Discussion
The diagnosis of endometriosis was confirmed by histology of the surgical specimen and was consistent with the patient’s clinical history of premenstrual pain exacerbation. The histologic sections showed irregular endometrial glands and stroma interspersed within muscular and other soft tissue (Figure 1). The glands were lined by columnar epithelium surrounded by endometrial stromal tissue. Evidence of hemorrhage and hemosiderin-laden macrophages were observed, consistent with menstrual cycle changes (Figure 2).
Figure 1.
Figure 2.
The presence of cholesterol clefts and giant cells also suggested past hemorrhage. The glandular tissue was estrogen-receptor positive, further supporting a uterine endometrial origin. The diagnosis of endometriosis was made on the basis of the typical histologic appearance.
First described in 1860, endometriosis continues to be a benign but debilitating disease that burdens millions of women each year. It is a chronic gynecologic disorder whose principal manifestations are chronic pain and infertility. Pelvic endometriosis is the presence of endometrial glands and stromal tissue outside of the uterine cavity but confined to the pelvis.
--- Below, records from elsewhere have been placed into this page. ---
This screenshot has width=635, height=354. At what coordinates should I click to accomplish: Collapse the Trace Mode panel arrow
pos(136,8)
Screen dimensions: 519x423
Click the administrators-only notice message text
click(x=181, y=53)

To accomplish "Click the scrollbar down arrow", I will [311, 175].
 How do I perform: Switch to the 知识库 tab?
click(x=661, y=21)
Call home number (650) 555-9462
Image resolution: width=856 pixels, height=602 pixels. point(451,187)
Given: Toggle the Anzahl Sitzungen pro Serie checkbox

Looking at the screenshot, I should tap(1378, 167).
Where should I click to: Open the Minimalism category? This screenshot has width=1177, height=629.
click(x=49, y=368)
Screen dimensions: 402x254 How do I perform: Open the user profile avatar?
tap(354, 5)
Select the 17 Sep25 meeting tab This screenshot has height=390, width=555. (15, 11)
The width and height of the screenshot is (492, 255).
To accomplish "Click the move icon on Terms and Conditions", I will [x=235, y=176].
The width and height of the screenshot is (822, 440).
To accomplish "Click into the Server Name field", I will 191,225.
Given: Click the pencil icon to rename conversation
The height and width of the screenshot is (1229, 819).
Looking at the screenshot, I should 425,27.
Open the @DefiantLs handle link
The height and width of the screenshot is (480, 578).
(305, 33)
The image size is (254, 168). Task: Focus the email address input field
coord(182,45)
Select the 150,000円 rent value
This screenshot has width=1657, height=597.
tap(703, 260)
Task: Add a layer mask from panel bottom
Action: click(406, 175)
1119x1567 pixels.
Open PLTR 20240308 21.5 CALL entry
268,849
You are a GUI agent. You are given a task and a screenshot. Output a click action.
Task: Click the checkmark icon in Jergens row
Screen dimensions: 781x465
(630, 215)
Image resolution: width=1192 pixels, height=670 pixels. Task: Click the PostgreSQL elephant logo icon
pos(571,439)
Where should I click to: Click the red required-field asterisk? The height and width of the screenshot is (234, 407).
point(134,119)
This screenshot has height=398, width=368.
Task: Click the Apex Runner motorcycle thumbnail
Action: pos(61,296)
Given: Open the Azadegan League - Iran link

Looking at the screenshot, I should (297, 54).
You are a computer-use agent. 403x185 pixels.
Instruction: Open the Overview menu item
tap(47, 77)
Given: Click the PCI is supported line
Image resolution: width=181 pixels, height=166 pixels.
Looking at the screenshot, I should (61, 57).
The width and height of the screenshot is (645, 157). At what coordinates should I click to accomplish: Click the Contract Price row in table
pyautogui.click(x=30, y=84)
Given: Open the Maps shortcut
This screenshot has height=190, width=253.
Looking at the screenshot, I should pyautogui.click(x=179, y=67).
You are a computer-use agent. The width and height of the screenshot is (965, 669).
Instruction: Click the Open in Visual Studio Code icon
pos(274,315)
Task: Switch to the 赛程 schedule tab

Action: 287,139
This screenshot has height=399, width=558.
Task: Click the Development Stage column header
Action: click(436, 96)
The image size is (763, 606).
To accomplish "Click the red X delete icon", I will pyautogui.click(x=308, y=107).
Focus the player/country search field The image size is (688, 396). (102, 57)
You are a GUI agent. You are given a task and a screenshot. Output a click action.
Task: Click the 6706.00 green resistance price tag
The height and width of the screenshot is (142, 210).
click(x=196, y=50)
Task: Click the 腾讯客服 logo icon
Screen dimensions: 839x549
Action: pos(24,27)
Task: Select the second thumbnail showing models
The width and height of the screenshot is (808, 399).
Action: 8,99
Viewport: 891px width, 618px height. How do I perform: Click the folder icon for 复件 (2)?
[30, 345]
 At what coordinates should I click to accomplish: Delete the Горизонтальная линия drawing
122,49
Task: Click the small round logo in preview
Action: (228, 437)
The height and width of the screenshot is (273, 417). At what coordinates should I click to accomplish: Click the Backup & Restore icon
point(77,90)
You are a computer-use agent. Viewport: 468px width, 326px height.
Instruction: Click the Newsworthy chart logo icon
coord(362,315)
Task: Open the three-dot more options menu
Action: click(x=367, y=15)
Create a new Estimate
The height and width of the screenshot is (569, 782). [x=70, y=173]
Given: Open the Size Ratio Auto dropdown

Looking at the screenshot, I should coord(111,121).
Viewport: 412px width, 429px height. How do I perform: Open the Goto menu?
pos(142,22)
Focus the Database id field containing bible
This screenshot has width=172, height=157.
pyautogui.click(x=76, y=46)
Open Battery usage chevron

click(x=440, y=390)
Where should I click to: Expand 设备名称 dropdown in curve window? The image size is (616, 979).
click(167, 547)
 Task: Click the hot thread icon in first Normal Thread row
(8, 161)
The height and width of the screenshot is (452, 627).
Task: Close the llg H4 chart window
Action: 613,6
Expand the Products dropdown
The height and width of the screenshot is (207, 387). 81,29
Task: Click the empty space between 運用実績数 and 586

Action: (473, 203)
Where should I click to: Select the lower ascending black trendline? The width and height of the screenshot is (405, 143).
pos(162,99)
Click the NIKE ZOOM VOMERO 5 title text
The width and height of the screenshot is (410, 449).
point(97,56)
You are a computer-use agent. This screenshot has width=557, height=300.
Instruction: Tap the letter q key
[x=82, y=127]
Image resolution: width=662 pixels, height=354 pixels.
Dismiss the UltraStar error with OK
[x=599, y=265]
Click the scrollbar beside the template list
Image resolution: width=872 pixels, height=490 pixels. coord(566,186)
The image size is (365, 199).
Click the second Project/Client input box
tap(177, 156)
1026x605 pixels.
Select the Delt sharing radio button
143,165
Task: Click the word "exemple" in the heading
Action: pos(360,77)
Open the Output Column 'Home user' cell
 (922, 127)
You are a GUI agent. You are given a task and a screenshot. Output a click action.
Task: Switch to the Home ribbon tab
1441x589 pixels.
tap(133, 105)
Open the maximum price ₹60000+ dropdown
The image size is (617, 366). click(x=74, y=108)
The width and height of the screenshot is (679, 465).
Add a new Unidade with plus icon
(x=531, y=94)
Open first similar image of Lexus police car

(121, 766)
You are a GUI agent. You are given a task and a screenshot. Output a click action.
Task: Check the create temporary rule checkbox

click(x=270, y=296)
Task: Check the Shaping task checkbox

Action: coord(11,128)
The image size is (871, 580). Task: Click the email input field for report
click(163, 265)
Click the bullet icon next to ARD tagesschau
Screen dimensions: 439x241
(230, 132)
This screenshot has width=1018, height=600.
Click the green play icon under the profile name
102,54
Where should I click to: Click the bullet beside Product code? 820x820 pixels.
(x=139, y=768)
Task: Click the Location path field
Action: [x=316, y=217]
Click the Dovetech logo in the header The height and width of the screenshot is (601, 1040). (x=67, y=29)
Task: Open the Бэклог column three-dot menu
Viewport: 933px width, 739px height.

Extrapelvic endometriosis refers to endometrial tissue found anywhere in the body outside of the pelvic cavity.[1,2] Although the pathophysiology of endometriosis is poorly understood, several theories have been proposed.
The first and best supported is the implantation theory, which suggests that endometrial tissue passes through the fallopian tubes in a retrograde fashion to attach and proliferate at ectopic sites in the peritoneal cavity. This theory has been observed in menstruating females during laparoscopic surgery, as well as in animal models mimicking retrograde flow. These studies have not only demonstrated retrograde flow, but they support the idea that sloughed endometrial cells can reimplant and survive outside the pelvic cavity.[3]
A second proposed theory is the direct extension theory, which states that endometriosis results from direct invasion of ectopic endometrium through the uterine musculature. However, studies have thus far failed to show a connection between direct invasion and ectopic endometrial implants.[3] A third theory, the lymphatic/vascular metastases theory, suggests that endometrial cells can metastasize through lymphatic and hematogenous routes. This theory has been supported by a few studies demonstrating endometrial tissue in pelvic lymph nodes and findings of endometrial tissue in uterine blood vessels.[3] Other theories have also been proposed, including coelomic metaplasia, but the most evidence seems to support the implantation theory.